Kinder mit einer Aufmerksamkeitsdefizits-/ Hyperaktivitätsstörung (ADHS) haben Schwierigkeiten mit ihrer Impulskontrolle und mit dem Erkennen von Emotionen. Das Ziel der vorliegenden Arbeit war es herauszufinden, wie sich diese krankheitsbedingten Defizite auf die Hemmung von Verhalten bei emotionalen Stimuli auswirken. Aus diesem Grund bearbeiteten 22 Jungen, davon 10 mit ADHS, im Alter zwischen 8 und 12 Jahren, ein Go/ NoGo- Paradigma mit emotionalen Gesichtsausdrücken. In diesem Paradigma geht es darum, auf bestimmte Reize zu reagieren (Go- Stimuli) beziehungsweise nicht zu reagieren (NoGo- Stimuli). Das Untersuchungsmaterial setzte sich aus Abbildungen von Gesichtern zusammen, welche entweder Trauer, Ärger, Freude oder keine Emotion ausdrückten. Während der Untersuchung wurden sowohl Verhaltensdaten wie Fehlerhäufigkeiten und Reaktionszeiten registriert als auch eine EEG Messung durchgeführt, bei der die frontale N2-sowie die parietale P3- Komponente im Zentrum der Analysen standen. Auf Ebene der Verhaltensdaten wurde erwartet, dass die klinische Stichprobe längere Reaktionszeiten und höhere Fehlerhäufigkeiten aufweist und bei negativen emotionalen Stimuli dieser Effekt verstärkt auftritt. Die erwartete Wechselwirkung zwischen Emotionserkennung und Verhaltenshemmung konnte nicht beobachtet werden. Hyperaktive Kinder zeigten jedoch in allen Bedingungen erhöhte Fehlerhäufigkeiten im Vergleich zur Kontrollgruppe.
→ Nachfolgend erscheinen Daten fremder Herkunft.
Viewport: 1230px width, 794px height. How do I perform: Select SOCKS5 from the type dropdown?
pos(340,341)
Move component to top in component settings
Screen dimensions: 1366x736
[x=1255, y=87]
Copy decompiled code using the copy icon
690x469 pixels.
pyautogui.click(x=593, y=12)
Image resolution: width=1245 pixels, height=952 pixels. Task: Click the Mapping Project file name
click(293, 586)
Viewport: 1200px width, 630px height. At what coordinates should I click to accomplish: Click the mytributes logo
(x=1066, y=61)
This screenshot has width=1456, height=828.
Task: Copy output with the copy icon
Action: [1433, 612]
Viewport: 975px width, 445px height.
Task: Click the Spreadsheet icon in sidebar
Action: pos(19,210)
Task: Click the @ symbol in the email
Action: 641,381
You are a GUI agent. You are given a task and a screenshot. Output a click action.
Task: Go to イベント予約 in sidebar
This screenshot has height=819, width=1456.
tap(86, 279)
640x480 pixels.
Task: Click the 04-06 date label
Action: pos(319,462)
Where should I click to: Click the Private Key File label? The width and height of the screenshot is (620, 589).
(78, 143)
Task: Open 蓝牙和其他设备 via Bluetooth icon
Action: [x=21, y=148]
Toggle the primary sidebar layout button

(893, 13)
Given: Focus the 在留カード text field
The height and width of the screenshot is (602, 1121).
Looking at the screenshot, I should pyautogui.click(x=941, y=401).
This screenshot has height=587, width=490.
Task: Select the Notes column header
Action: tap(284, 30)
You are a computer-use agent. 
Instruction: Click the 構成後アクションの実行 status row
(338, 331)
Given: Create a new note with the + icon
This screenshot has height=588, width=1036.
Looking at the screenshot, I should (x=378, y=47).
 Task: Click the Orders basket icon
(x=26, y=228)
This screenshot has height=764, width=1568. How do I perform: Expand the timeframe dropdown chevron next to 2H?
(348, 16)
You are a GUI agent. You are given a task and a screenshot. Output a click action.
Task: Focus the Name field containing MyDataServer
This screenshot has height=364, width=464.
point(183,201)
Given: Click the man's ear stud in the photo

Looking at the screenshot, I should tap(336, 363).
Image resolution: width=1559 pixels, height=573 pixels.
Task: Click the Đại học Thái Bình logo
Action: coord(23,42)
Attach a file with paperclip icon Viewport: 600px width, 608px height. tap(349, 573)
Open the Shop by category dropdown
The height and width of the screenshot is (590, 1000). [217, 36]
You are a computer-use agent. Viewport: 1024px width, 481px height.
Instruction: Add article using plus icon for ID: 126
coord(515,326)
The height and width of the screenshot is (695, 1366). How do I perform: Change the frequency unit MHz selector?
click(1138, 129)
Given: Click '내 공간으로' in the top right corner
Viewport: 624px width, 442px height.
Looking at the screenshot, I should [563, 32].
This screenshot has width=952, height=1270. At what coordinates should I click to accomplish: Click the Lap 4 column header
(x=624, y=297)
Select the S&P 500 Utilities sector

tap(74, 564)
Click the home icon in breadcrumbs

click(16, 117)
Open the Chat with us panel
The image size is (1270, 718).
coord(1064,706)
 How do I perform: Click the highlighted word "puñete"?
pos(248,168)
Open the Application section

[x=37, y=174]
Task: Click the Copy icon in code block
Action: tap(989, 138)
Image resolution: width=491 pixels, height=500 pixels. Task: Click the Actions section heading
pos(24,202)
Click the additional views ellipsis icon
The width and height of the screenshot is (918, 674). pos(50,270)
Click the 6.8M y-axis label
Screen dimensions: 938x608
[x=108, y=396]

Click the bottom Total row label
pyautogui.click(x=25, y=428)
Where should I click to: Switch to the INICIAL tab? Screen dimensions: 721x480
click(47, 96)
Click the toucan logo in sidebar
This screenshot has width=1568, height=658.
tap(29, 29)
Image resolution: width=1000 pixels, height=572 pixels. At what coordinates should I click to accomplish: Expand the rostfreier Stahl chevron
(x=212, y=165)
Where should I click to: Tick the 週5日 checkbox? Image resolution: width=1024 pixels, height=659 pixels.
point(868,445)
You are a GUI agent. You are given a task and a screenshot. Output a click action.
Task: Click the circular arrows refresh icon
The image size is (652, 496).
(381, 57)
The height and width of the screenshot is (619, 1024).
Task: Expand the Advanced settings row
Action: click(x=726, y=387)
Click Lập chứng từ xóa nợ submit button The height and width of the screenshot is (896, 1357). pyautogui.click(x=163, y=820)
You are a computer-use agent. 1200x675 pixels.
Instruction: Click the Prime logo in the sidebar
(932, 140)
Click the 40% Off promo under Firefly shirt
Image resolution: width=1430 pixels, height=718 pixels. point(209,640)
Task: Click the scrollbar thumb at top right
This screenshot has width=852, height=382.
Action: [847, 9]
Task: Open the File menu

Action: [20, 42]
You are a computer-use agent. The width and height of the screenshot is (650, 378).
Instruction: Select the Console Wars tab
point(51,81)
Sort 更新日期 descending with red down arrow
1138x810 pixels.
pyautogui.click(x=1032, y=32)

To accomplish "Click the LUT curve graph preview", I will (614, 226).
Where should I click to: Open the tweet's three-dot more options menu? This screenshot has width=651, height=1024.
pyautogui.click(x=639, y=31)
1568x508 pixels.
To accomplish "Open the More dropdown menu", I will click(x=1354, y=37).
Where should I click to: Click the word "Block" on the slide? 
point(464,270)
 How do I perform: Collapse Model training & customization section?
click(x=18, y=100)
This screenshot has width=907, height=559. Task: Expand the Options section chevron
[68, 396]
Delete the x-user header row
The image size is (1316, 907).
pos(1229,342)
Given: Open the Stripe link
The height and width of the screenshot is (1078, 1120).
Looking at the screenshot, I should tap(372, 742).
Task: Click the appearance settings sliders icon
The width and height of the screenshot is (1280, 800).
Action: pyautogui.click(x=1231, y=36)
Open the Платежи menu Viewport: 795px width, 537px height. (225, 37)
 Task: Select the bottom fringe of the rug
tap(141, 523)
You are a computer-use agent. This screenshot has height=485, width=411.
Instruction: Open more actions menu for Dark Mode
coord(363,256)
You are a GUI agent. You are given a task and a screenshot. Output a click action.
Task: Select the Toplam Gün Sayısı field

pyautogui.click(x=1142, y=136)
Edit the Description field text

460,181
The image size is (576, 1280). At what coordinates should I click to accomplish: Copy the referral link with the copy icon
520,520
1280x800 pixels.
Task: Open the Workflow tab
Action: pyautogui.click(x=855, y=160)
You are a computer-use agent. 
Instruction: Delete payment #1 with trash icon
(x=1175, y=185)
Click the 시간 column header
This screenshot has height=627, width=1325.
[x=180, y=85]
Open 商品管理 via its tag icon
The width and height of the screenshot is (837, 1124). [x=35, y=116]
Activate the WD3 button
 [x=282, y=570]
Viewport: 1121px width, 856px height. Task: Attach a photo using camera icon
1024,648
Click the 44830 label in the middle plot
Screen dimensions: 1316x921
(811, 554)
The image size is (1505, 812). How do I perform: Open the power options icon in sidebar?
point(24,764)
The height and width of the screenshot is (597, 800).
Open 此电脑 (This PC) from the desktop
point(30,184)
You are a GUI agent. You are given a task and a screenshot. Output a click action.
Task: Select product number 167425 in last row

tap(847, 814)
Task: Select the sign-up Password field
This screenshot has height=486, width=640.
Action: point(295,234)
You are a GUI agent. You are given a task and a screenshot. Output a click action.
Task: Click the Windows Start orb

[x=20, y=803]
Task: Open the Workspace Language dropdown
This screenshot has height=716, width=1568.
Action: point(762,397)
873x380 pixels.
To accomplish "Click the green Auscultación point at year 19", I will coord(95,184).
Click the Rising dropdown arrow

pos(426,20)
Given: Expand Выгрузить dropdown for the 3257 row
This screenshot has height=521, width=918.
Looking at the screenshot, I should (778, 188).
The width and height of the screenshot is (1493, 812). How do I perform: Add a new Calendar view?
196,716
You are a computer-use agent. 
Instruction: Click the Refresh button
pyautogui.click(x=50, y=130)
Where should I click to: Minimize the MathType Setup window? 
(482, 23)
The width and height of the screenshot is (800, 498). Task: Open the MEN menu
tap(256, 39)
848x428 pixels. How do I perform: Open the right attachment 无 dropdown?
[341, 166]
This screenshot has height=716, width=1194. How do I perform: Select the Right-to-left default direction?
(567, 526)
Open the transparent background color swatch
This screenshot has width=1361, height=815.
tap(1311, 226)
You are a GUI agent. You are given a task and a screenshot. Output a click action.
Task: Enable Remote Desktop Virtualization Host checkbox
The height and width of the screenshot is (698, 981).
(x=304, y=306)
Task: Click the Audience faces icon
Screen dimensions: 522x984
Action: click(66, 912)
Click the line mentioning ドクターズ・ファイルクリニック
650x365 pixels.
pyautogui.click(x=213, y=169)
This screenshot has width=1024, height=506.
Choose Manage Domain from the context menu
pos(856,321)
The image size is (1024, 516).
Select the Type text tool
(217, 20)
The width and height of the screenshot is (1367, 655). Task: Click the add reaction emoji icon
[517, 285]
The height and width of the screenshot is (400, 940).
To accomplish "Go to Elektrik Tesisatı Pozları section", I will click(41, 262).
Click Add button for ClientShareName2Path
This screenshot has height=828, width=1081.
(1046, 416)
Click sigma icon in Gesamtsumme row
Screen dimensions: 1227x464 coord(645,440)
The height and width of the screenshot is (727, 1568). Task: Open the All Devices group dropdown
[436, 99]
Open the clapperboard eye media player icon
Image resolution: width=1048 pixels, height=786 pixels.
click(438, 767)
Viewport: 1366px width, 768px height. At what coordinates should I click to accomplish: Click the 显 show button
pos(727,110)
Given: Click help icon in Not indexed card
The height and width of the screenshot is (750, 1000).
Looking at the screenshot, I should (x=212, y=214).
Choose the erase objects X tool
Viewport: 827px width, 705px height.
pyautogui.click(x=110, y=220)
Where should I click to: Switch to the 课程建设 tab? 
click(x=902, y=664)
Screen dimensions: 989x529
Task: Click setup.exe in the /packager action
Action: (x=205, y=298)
Zusammenfassung (Englisch)

Children with an attention deficit / hyperactivity disorder (ADHD) have difficulties with their impulse control and with recognizing emotions. The aim of this study was to determine how these disease-related deficits affect the behavioral inhibition with emotional stimuli. Therefor 22 boys, ten with ADHD, aged between 8 and 12 years, edited a Go/ NoGo- paradigm with emotional facial expressions. The task in this paradigm is to respond to Go- stimuli respectively to not respond to NoGo- stimuli. The study material consisted of pictures of faces, which expressed either sadness, anger, joy or no emotion. During the study both behavioral data such as error rates and reaction times were registered and an EEG measurement was performed, in which the frontal N2 and the parietal P3 components were the center of the analysis. For the behavioral data was expected, that the clinical sample has longer reaction times and higher error rates and that for negative emotional stimuli this effects are reinforced. The expected interaction between emotion recognition and behavioral inhibition could not be observed. However hyperactive children showed under all conditions increased error rates compared to the control group.